First published on June 27, 2016

I am a huge believer in the Command/Query pattern for my applications’ internal services and APIs, particularly for those services that touch a database.

But I’ve been constantly challenged with code organization. What is the right approach for a particular project and team?

I think you might find a lot of .NET developers, especially those that use ASP.NET MVC, lean towards code organization by function. What does this mean?

So in ASP.NET MVC, we have separate folders (and therefore namespaces) for Controllers, Views, and pretty much anything else like our Model, ActionFilters, Helpers, etc. This kind of insanity often manifests itself in other parts of the code base. Therefore we may end up with something like this:

MyServiceProject/
├── Commands/
│   ├── SomeFeature/
│   │   ├── FeatureUseCaseCommand.cs
├── CommandHandlers/
│   ├── SomeFeature/
│   │   ├── FeatureUseCaseCommandHandler.cs
├── Queries/
│   ├── SomeFeature/
│   │   ├── FeatureUseCaseQuery.cs
├── QueryHandlers/
│   ├── SomeFeature/
│   │   ├── FeatureUseCaseQueryHandler.cs
│ ... etc...

Obviously I would prefer to invert the hierarchy and organize the code by feature. For example:

MyServiceProject/
├── SomeFeature/
│   ├── Commands/
│   │   ├── FeatureUseCaseCommand.cs
│   ├── CommandHandlers/
│   │   ├── FeatureUseCaseCommandHandler.cs
│   ├── Queries/
│   │   ├── FeatureUseCaseQuery.cs
│   ├── QueryHandlers/
│   │   ├── FeatureUseCaseQueryHandler.cs
│ ... etc...

That’s a bit better. I’ve also tried flattening the hierarchy:

MyServiceProject/
├── SomeFeature/
│   ├── FeatureUseCaseCommand.cs
│   ├── FeatureUseCaseCommandHandler.cs
│   ├── FeatureUseCaseQuery.cs
│   ├── FeatureUseCaseQueryHandler.cs
│ ... etc...

While this has less ceremony, the code itself can really start to feel cluttered.

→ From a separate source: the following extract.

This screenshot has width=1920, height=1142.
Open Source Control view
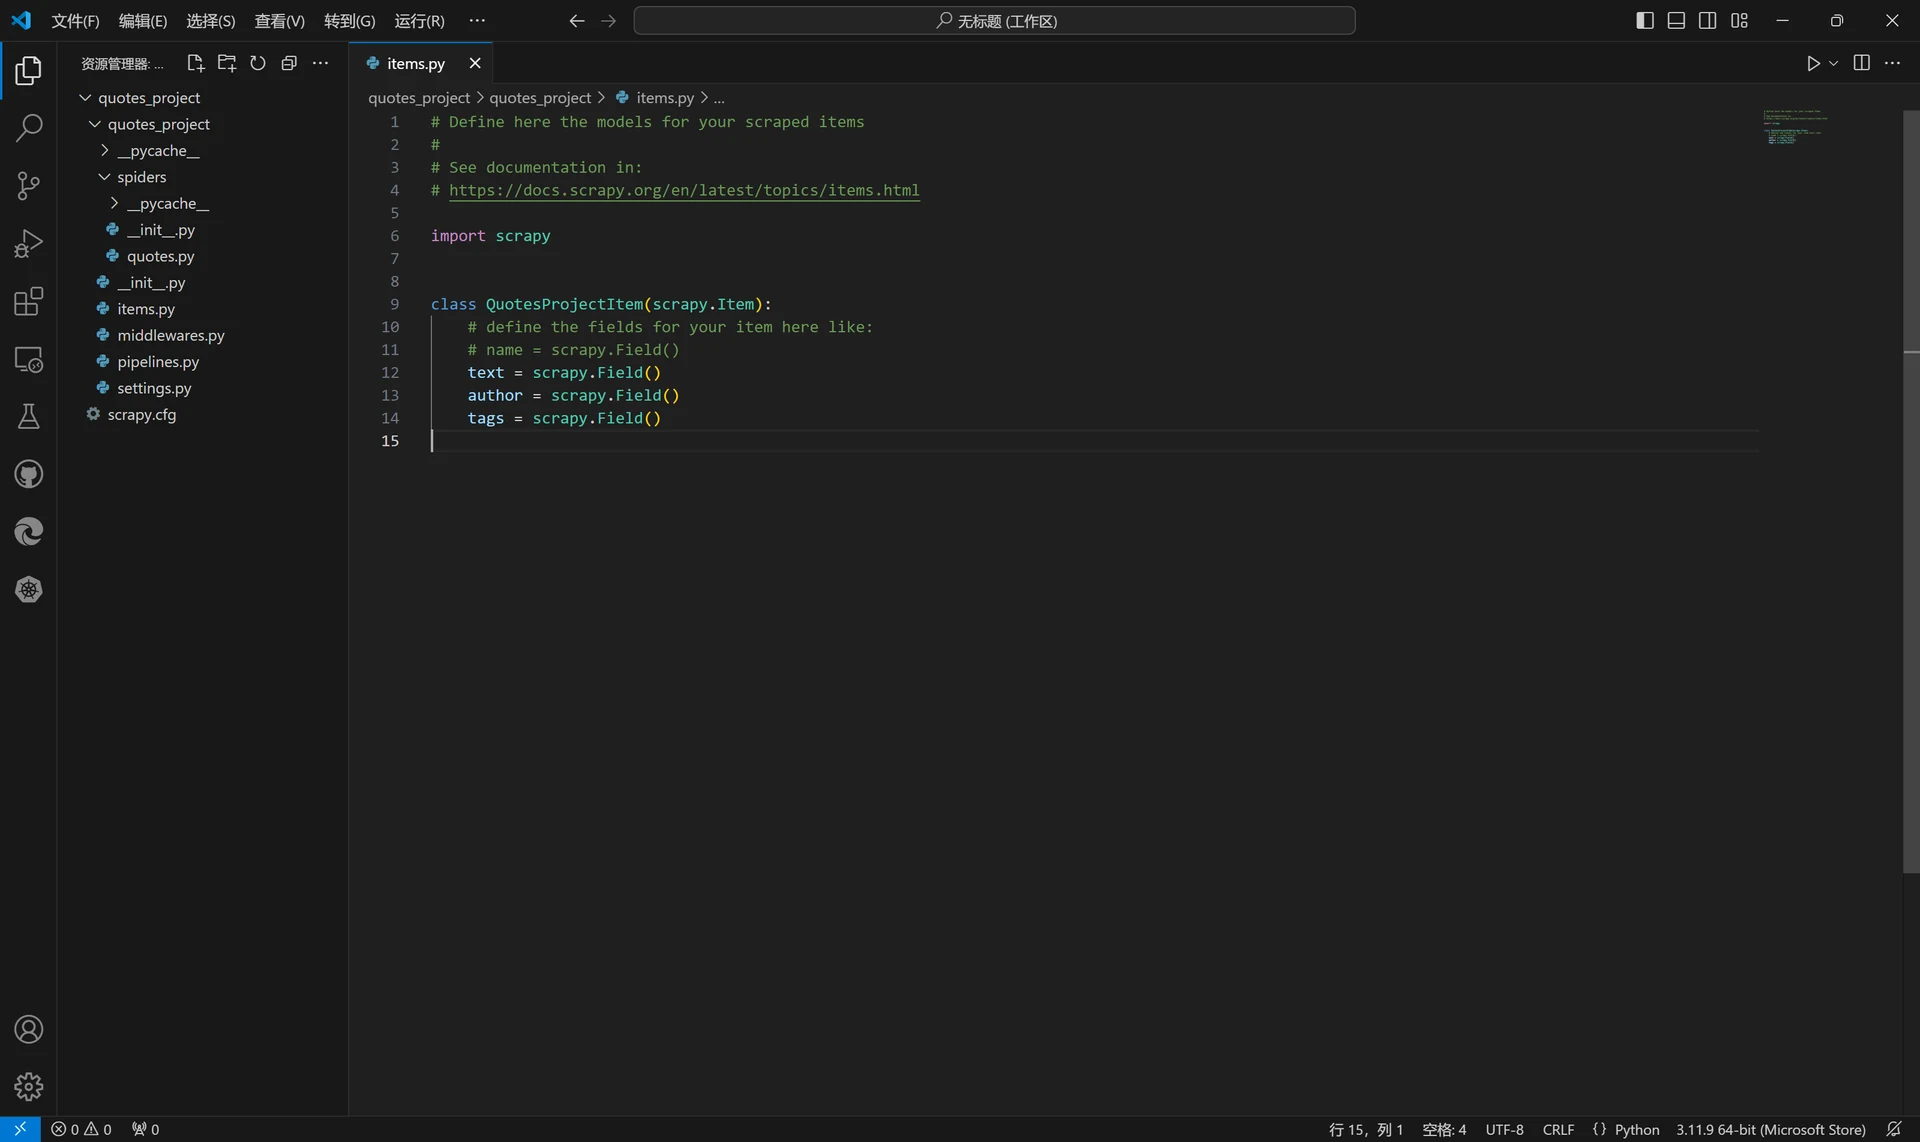pyautogui.click(x=29, y=185)
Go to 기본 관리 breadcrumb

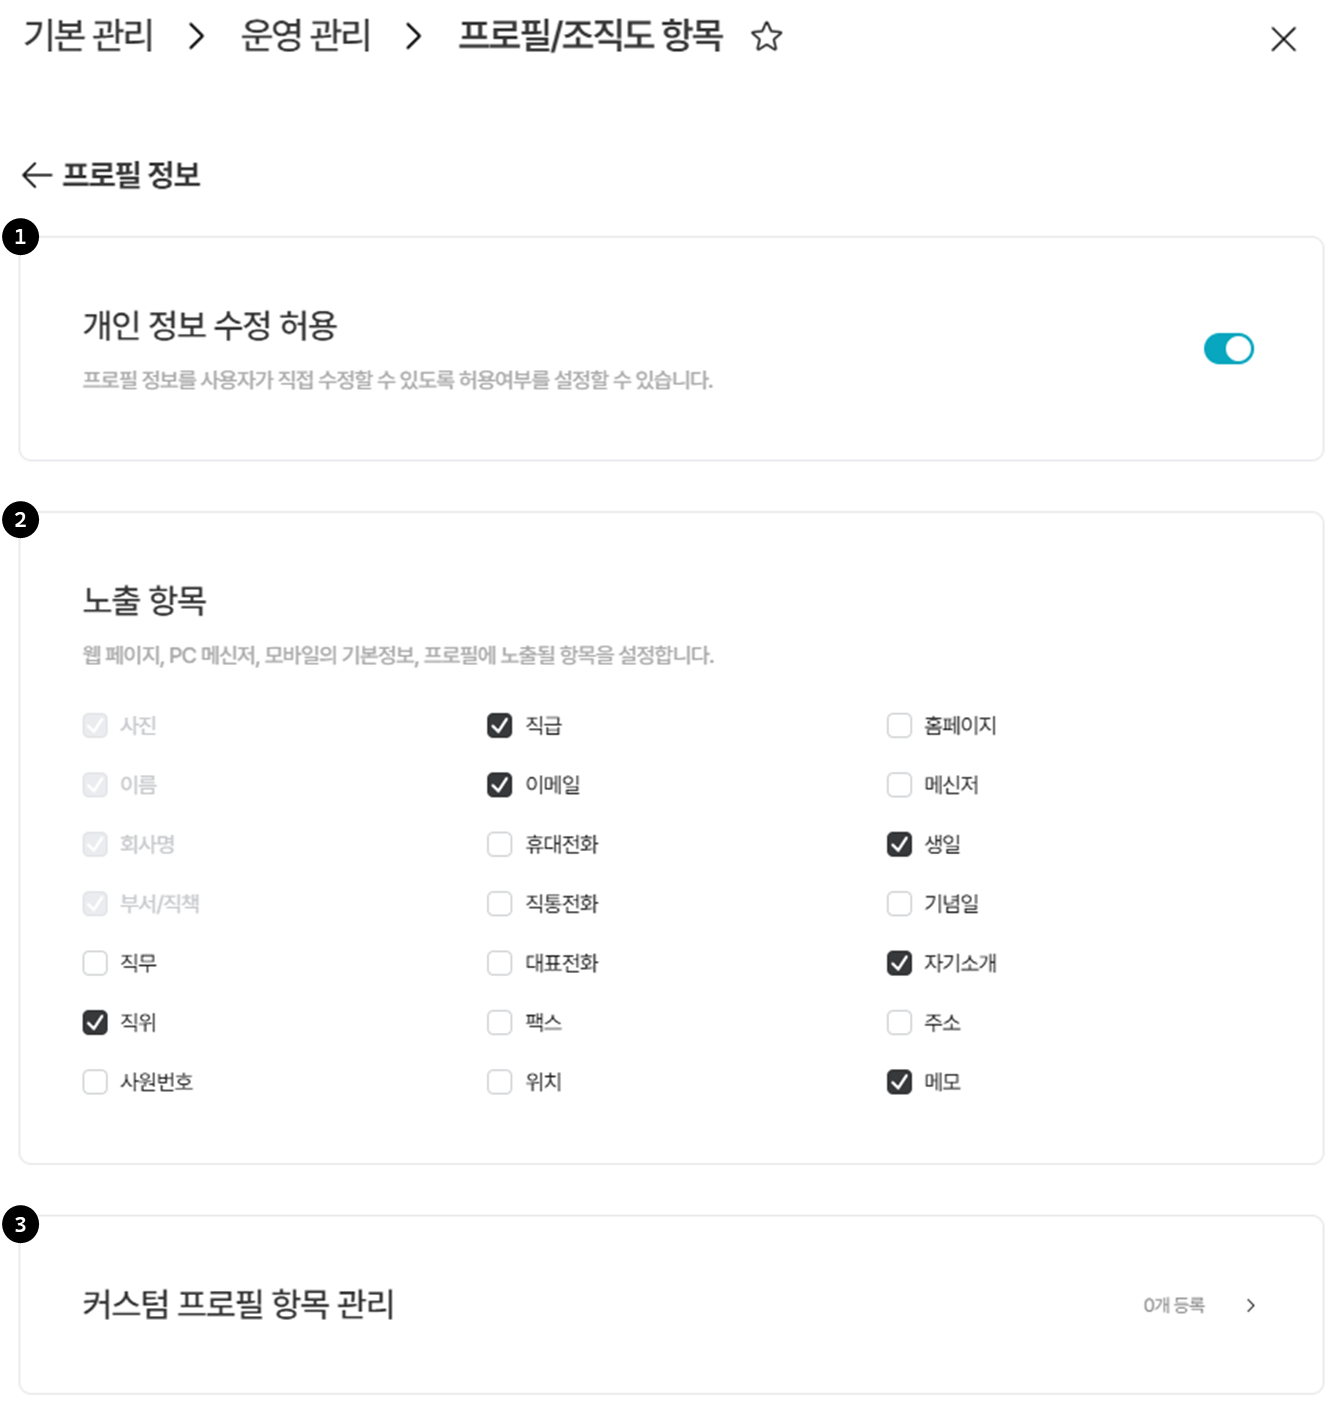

But one day I had a thought: why does the Command and CommandHandler need to be in separate files? They’re likely to change together, so it’s not a violation of the Single Responsibility Principle. and you can easily define two classes in the same file. So now we have this:

MyServiceProject/
├── SomeFeature/
│   ├── FeatureUseCaseCommand.cs
│   ├── FeatureUseCaseQuery.cs
│ ... etc...

That’s pretty clean. I’m also experimenting with nested types:

public static class FeatureUseCase {

    public sealed class Command : ICommand {
        public string Data { get; set; }
    }

    public sealed class Handler : ICommandHandler<Command> {
        public void Handle(Command command) {
            // handle command
        }
    } 
}

This, I think, is very cool. Instead of having FooCommand and FooCommandHandler, I simply have a class named Foo with Command and Handler as nested types. Functionally it’s no different from the former design. But maybe this reads better. Additionally, if I later decide to add something like validation, I can simply add whatever classes/code I need as a new nested types. The related code lives together in a single code file, and my project is clean.